1. Verortung im Buch
Der zweite Band des Lukas, Autor des Lukasevangeliums und der Apostelgeschichte (Apg), widmet sich der Geschichte der Taten der Apostel und der frühen Gemeinden. Diese Erzählung beginnt mit der Himmelfahrt Jesu (Apg 1,4-12). Danach berichtet sie über die Gemeinde in Jerusalem (Apg 1,13-14) und die Wahl des Matthias zum Apostel (Apg 1,15-26). Mit der Erzählung vom Pfingstwunder weitet sich der Blick. Nun geht es erstmals nicht mehr nur um die Gemeinschaft der Jünger Jesu, sondern auch um die Menschen um sie herum. Sie sind vom stattfindenden Wunder hautnah betroffen und spüren dessen Auswirkungen.

 

2. Aufbau
Die Erzählung vom Pfingsttag ist in zwei Perspektiven aufgeteilt, anhand derer man den Abschnitt unterteilen kann: Teil 1 (Verse 1-4) ist aus der Perspektive der Jünger, Teil 2 (Verse 5-11) aus der Perspektive der „frommen Männer aus allen Völkern“ geschrieben, die das Wunder in Jerusalem live mitbekommen.

 

3. Erklärung einzelner Verse
Vers 1: Der „Pfingsttag“ heißt wörtlich pentekoste hemera (griechisch: πεντηκοστὴ ἡμέρα) und bezeichnet den 50. Tag nach dem jüdischen Fest, das zum Beginn der Weizen- und Feldfrüchteernte gefeiert wird. Es ist ein Wallfahrtsfest, zu dem auch Juden aus anderen Regionen nach Jerusalem pilgerten. 
Entsprechend wird das Pfingstfest im christlichen Festkalender 50 Tage nach dem Osterfest gefeiert. Mit Pfingsten geht die österliche Festzeit zu Ende, die Auferstehung Jesu und seine Rückkehr zum Vater (Himmelfahrt) münden in die Gabe des Geistes (Apg 1,8-9).
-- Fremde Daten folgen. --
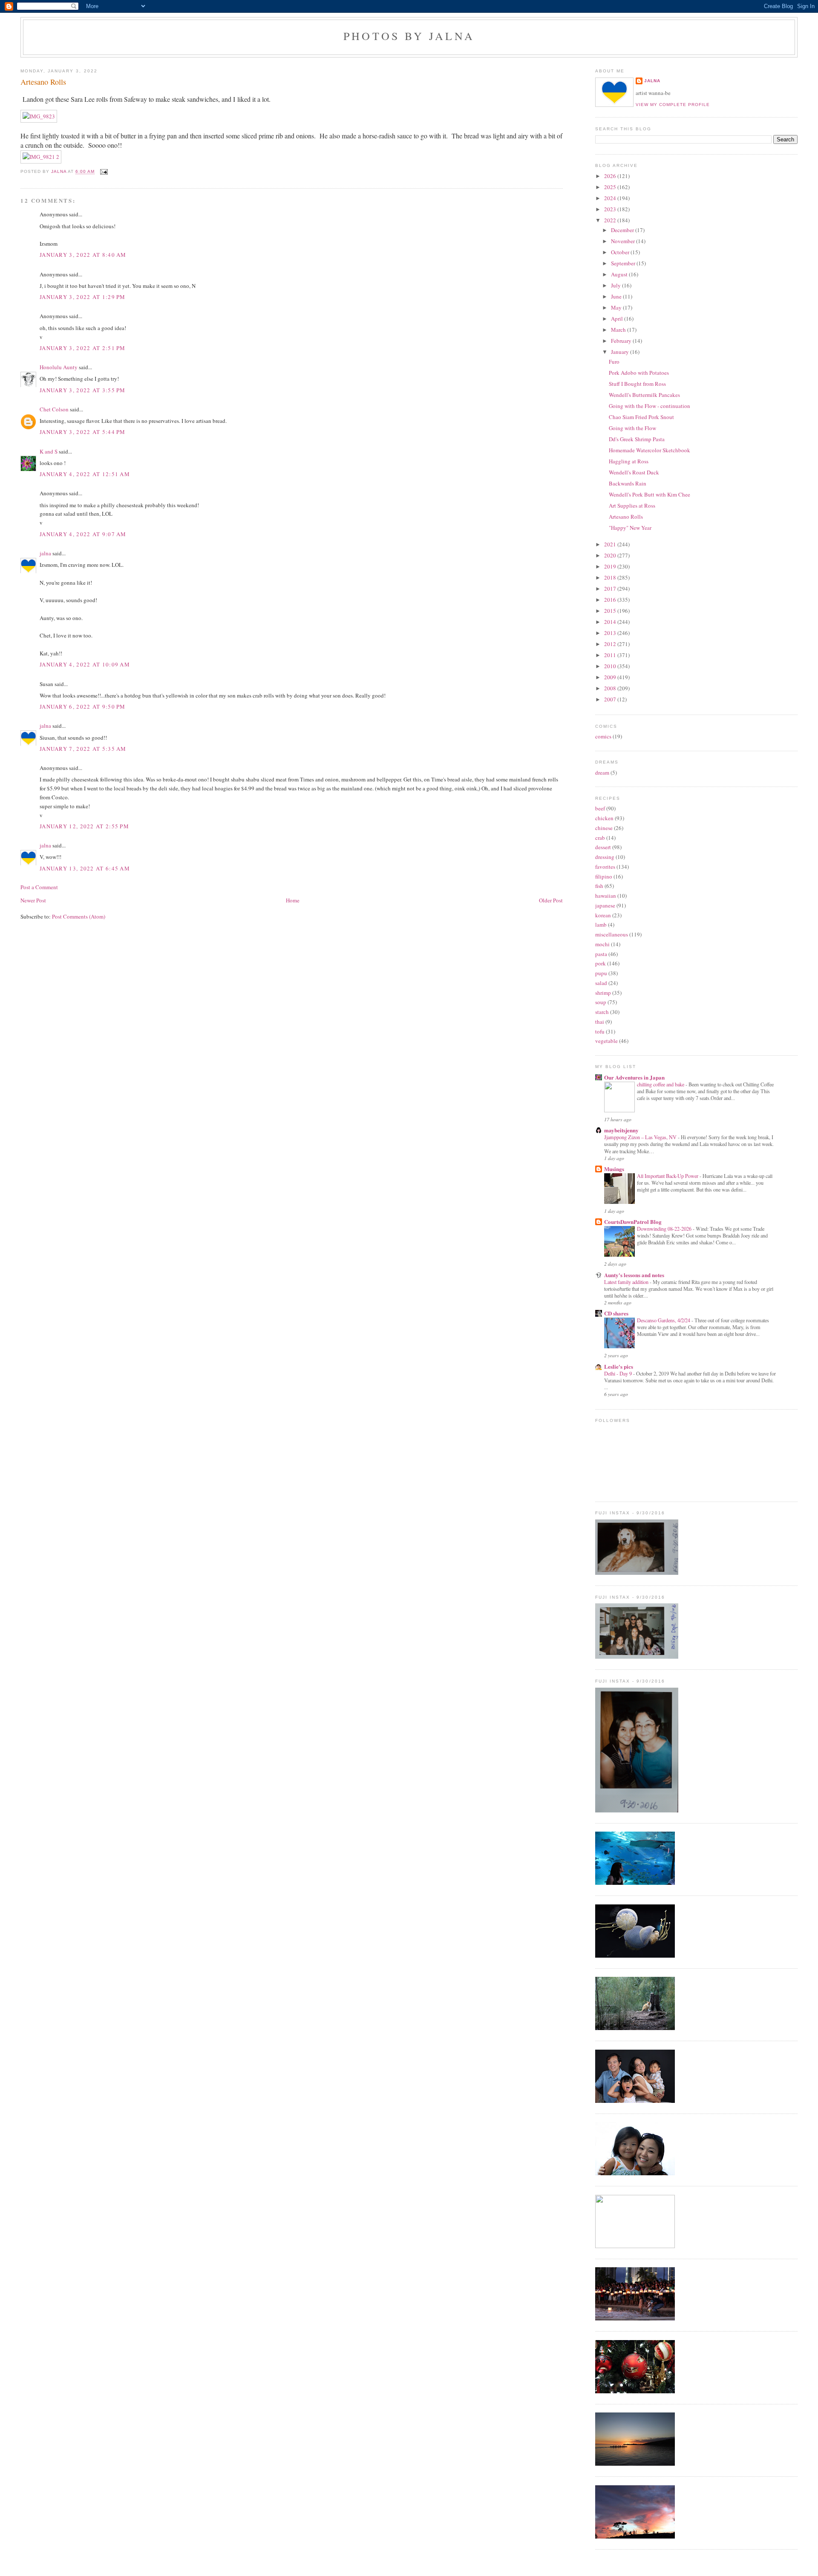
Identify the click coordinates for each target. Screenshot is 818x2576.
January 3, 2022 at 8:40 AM (83, 254)
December (623, 230)
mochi (602, 944)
Wenn davon die Rede ist, dass „alle“ an einem Ort waren, dann sind damit die Apostel und übrigen Männer und Frauen aus der Jüngerschaft Jesu und Maria gemeint (Apg 1,14). Sie bleiben nach der Himmelfahrt Jesu als Gemeinschaft im Gebet zusammen.

 

Verse 2-4: Das Herabkommen des Heiligen Geistes ist mit hörbaren, sichtbaren und erfahrbaren Zeichen verbunden. Im Geschehen wird die Ankündigung Jesu aus Apg 1,5 wahr. Dort hatte er den Jüngern angekündigt, dass sie „mit dem Heiligen Geist getauft werden“. Die Verdeutlichung eines an sich unsichtbaren und vor allem in den Personen selbst wirksam werdenden Wunders erinnert an die Darstellung der Taufe Jesu in Lukasevangelium 3,22. Dort wird der Heilige Geist mit der Taube und der himmlischen Stimme verbunden.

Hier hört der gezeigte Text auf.